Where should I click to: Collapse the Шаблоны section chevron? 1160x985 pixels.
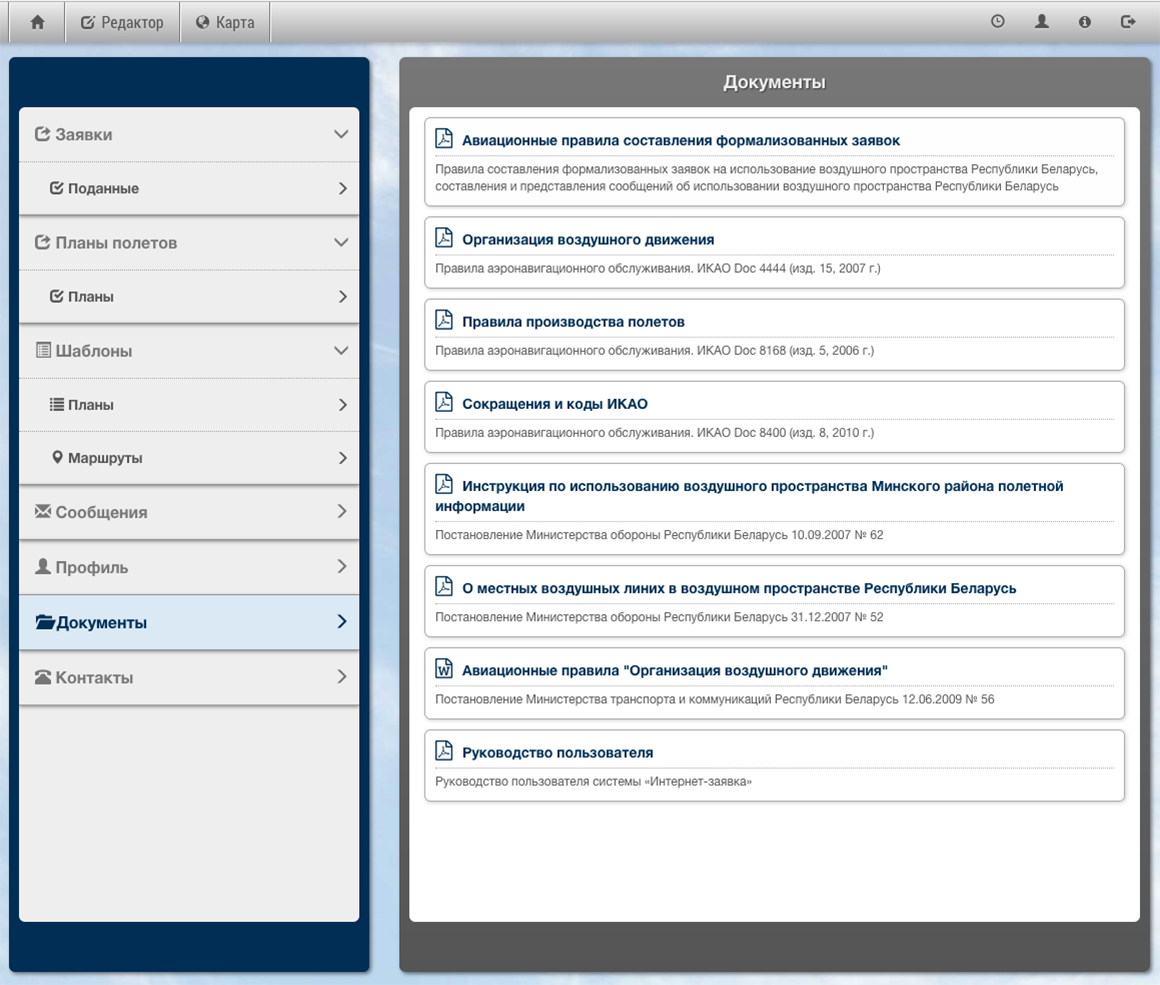[341, 350]
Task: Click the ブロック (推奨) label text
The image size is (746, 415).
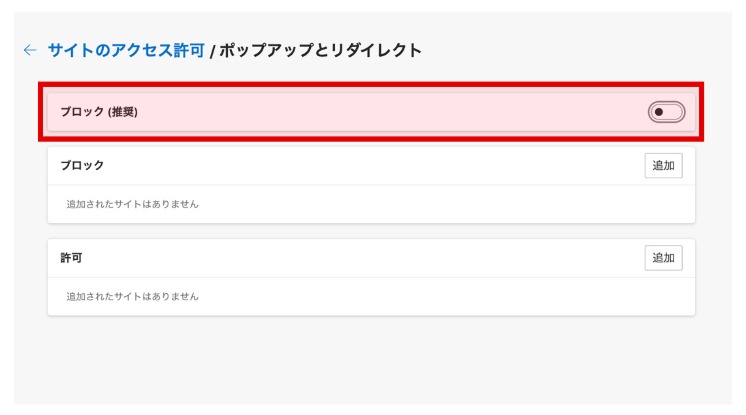Action: [99, 112]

Work instruction -> The output should hold only the lines from the one containing "Task: Click the ブロック (推奨) label text" through the last line of the listing, reproduced exactly, pictures omitted.

Task response ->
Task: Click the ブロック (推奨) label text
The image size is (746, 415).
Action: [99, 112]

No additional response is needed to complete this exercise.